(Stored data)
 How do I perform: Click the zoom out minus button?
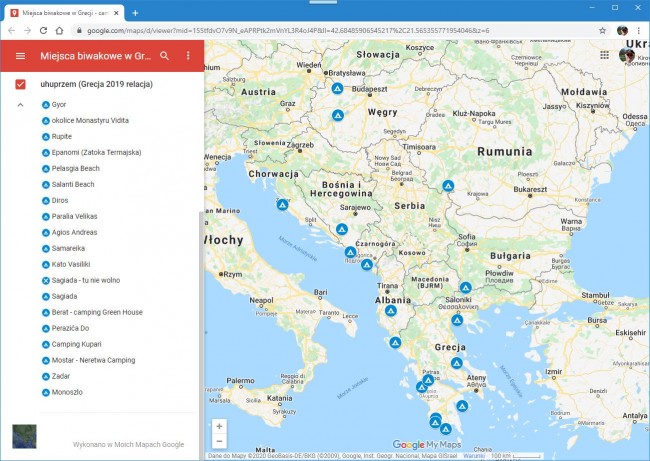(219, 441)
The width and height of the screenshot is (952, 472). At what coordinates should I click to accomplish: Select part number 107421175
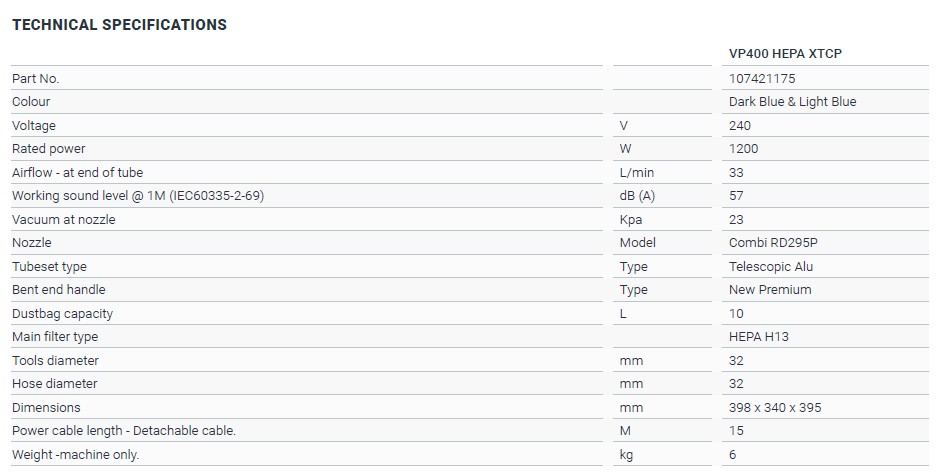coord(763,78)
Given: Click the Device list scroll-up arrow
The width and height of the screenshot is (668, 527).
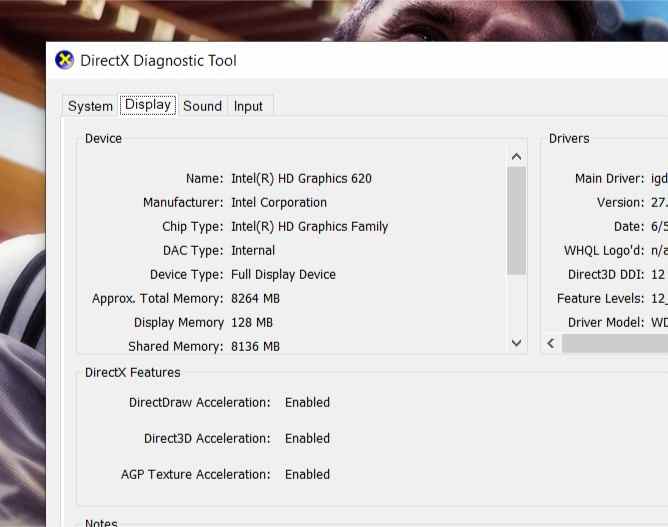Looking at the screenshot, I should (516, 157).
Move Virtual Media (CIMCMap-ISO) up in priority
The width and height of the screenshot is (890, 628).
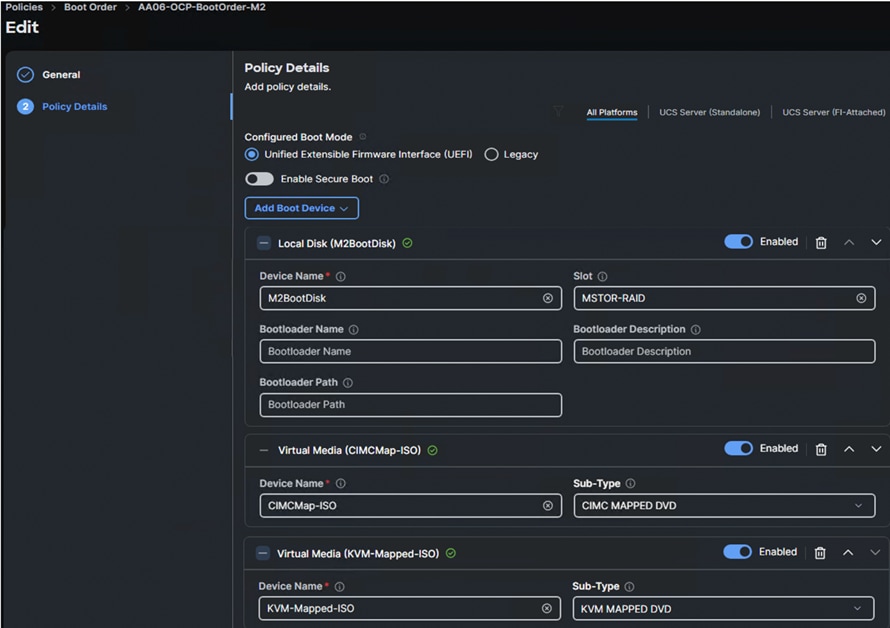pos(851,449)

---

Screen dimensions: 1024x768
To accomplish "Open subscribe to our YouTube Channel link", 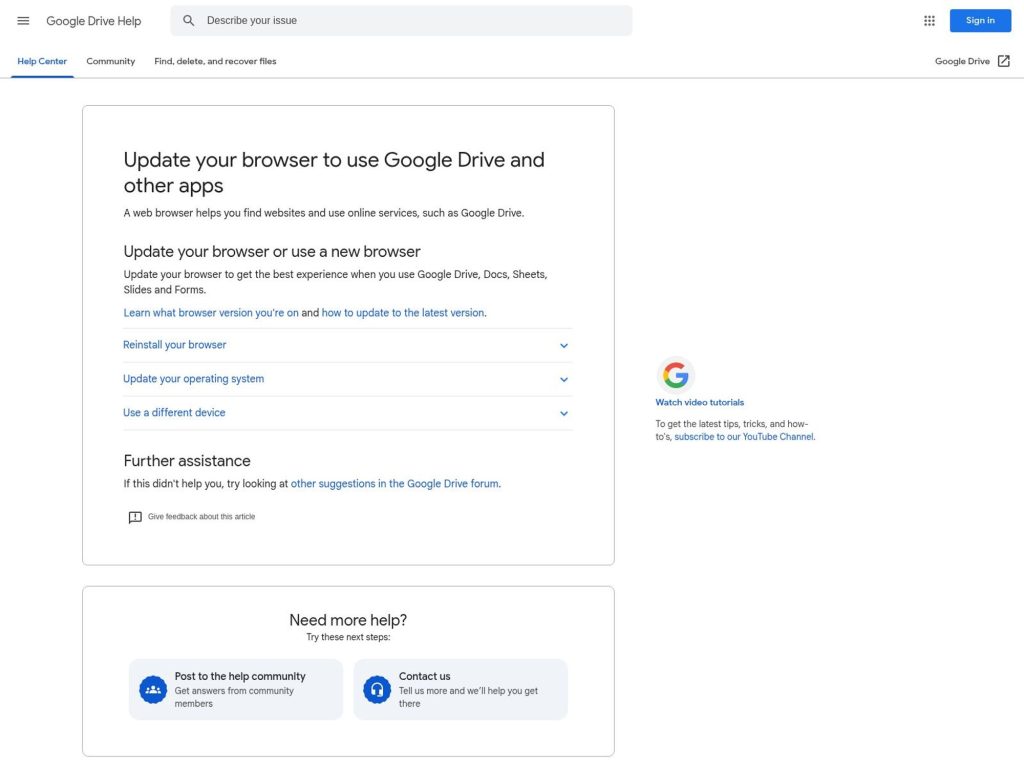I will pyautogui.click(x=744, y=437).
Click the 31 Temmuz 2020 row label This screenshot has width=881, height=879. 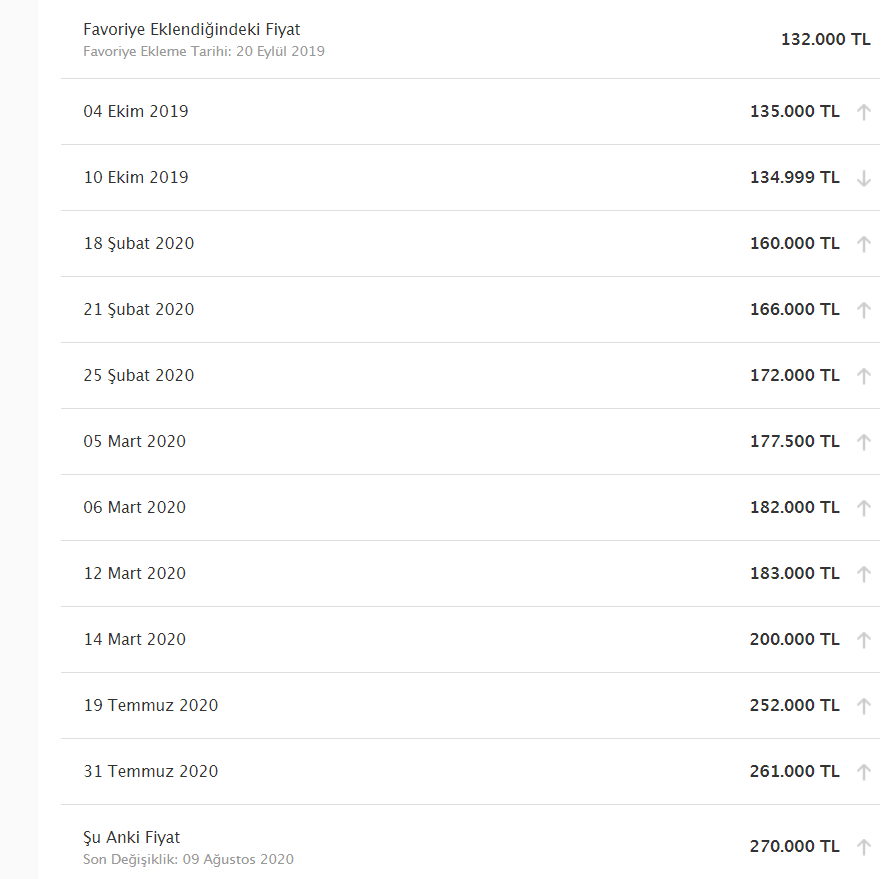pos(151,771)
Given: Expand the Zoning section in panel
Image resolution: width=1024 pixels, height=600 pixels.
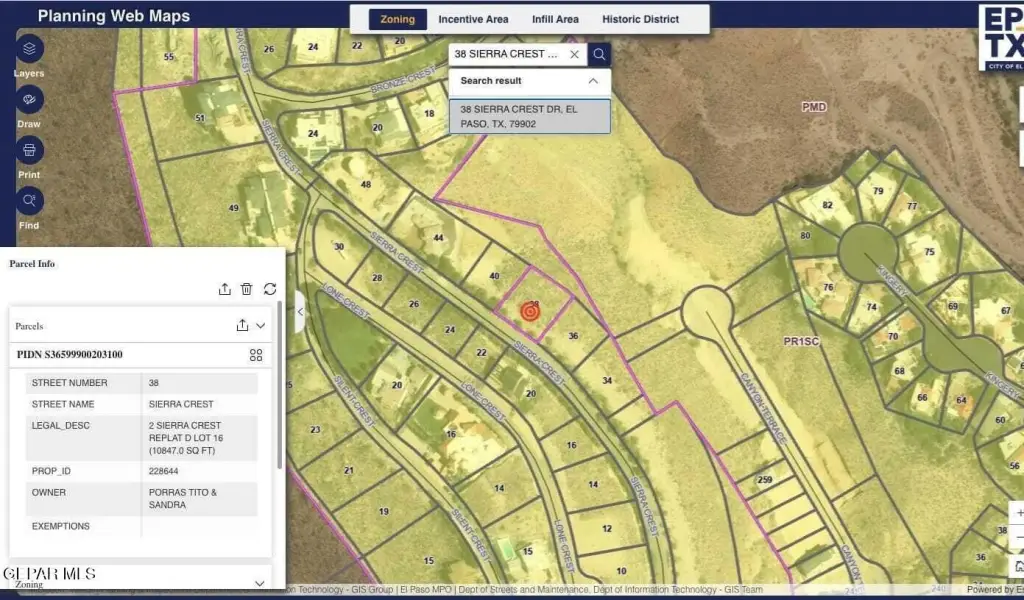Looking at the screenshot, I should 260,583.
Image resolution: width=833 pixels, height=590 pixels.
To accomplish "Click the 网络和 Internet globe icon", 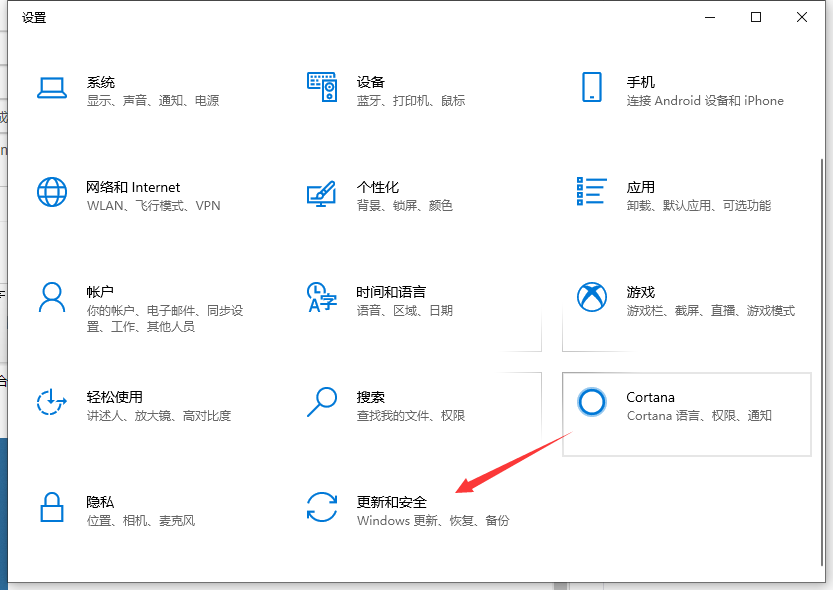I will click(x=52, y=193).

* * *

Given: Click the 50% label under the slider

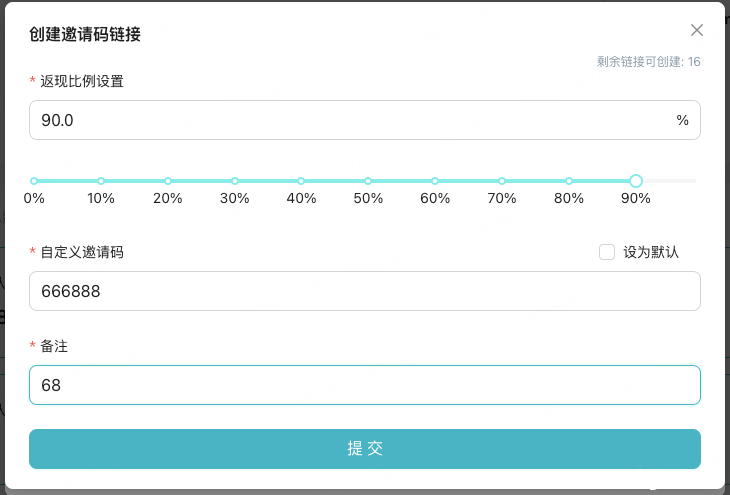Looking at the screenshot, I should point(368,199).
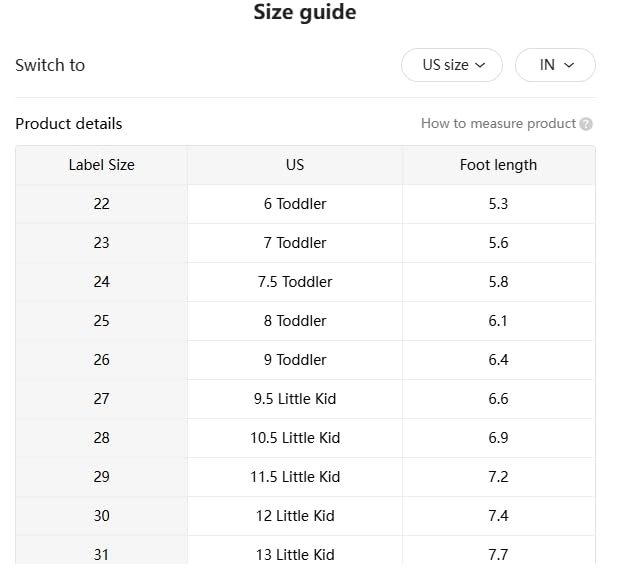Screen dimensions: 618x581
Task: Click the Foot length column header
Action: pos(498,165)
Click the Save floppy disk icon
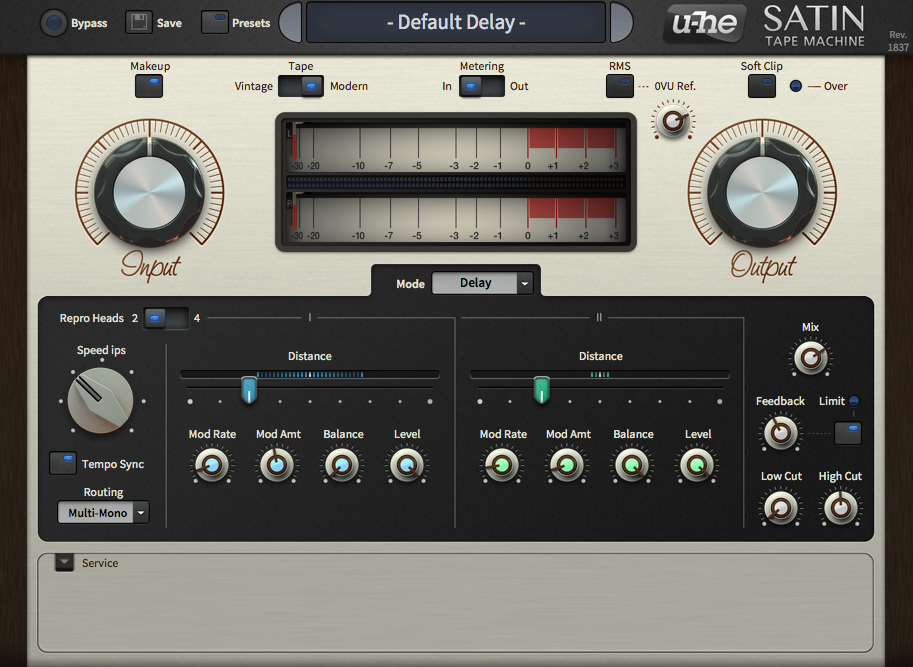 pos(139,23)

◆ **Exercise brief**:
Copy out the records word for word, beginning at the line containing "Given: Click the 50% label under the slider" and stopping after the line containing "pos(139,23)". Omit the pictures from your copy.

◆ **Finished task**:
Given: Click the 50% label under the slider

Looking at the screenshot, I should point(368,199).
Screen dimensions: 618x581
Task: Click the Foot length column header
Action: pos(498,165)
Click the Save floppy disk icon
 pos(139,23)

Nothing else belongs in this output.